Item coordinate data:
-*-

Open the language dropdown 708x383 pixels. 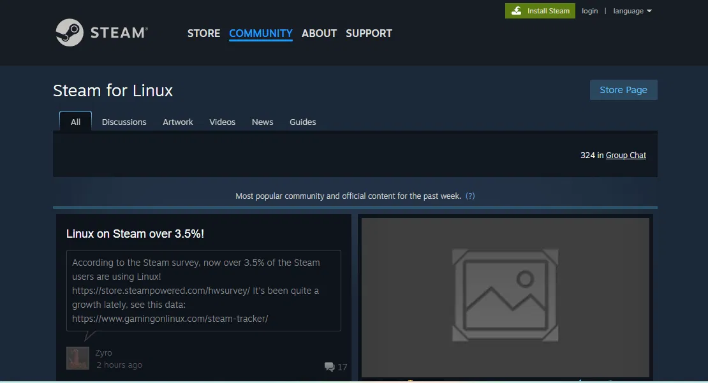(632, 10)
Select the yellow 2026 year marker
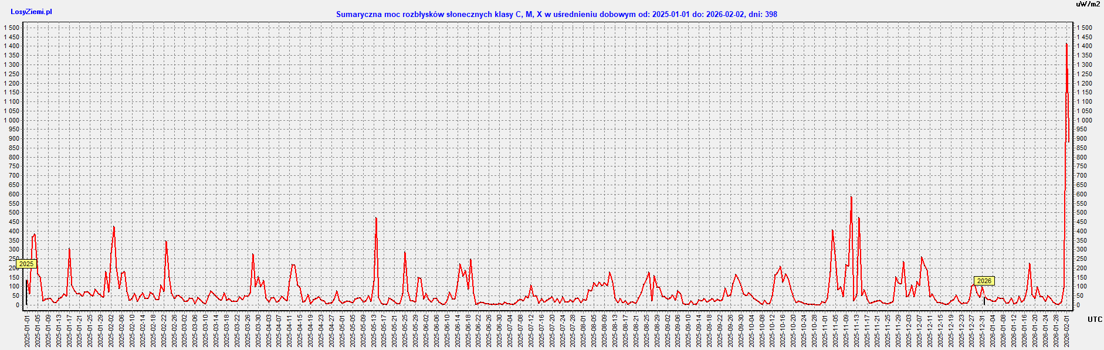The image size is (1104, 350). 984,281
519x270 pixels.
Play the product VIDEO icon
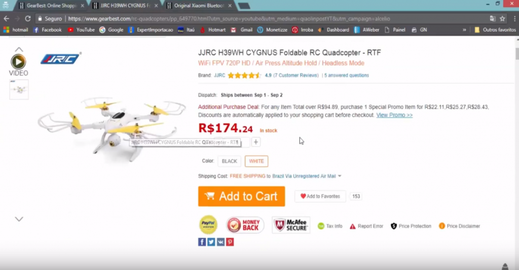pyautogui.click(x=18, y=61)
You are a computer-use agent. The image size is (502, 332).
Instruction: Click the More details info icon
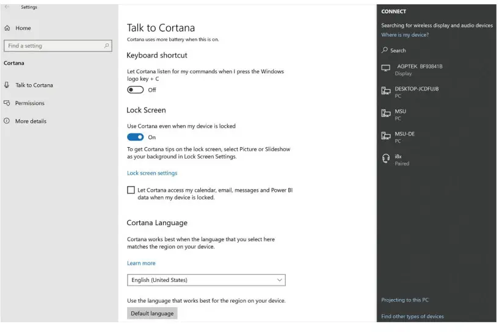[7, 121]
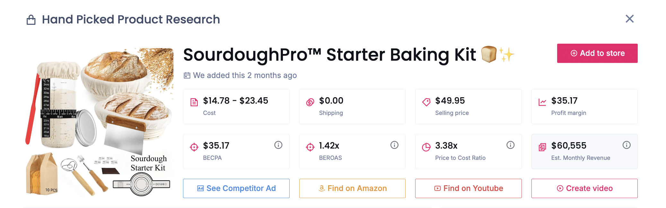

-*-

DIRECTIONS: Pick out each line of the material above that contains the word "icon", and copy those lines.

RESULT OF THE EXERCISE:
Play the product VIDEO icon
Instruction: Click the More details info icon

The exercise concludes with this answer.